I really like My Name Is Earl.
It’s a TV sitcom about a bunch of lowlifes, one of whom has a moral epiphany and decides to make a list everyone he’s wronged and do something to make it up to them. In tone, it’s like Arrested Development with poor people.
A few days ago, I saw an episode of Raising Hope, a new sitcom with a similar theme: a bunch of lowlifes start learning moral lessons from raising the bastard daughter of their dim-witted, but comparatively morally elevated teenage son. It’s not as sharply written as Earl, but is pretty entertaining.

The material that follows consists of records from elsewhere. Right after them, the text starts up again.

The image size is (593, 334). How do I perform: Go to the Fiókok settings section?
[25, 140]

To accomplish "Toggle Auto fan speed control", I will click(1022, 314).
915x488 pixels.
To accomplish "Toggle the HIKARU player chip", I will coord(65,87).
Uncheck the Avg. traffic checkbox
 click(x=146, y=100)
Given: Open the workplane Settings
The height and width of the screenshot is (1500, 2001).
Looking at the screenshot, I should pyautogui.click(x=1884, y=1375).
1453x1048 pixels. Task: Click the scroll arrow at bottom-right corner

When I started writing this post, I hoped I was writing about a long-overdue new trend in TV programming: portraying the poor as the slovenly assholes they really are.
But I just discovered that Hope is the latest brainchild of Greg Garcia, Earl’s creator. So I’ll switch gears and praise Garcia as a lone and important voice.
Both Hope and Earl are crass and outrageous. The Hope baby was conceived from a teenager’s one night stand on the front lawn with a female serial killer, she is later executed–thus setting up the teenage dad premise. Earl is doing penance for things like reaching under bathroom stalls and stealing wallets.
Even if Masterpiece Theater is more your cup of tea, you should check these shows out. Especially you should if you watch too much PBS. How much is too much? Do I really need to say it?
Garcia shows you the kind of poor people your tax dollars are supporting and encouraging. The only difference is that the poor aren’t that fucking funny.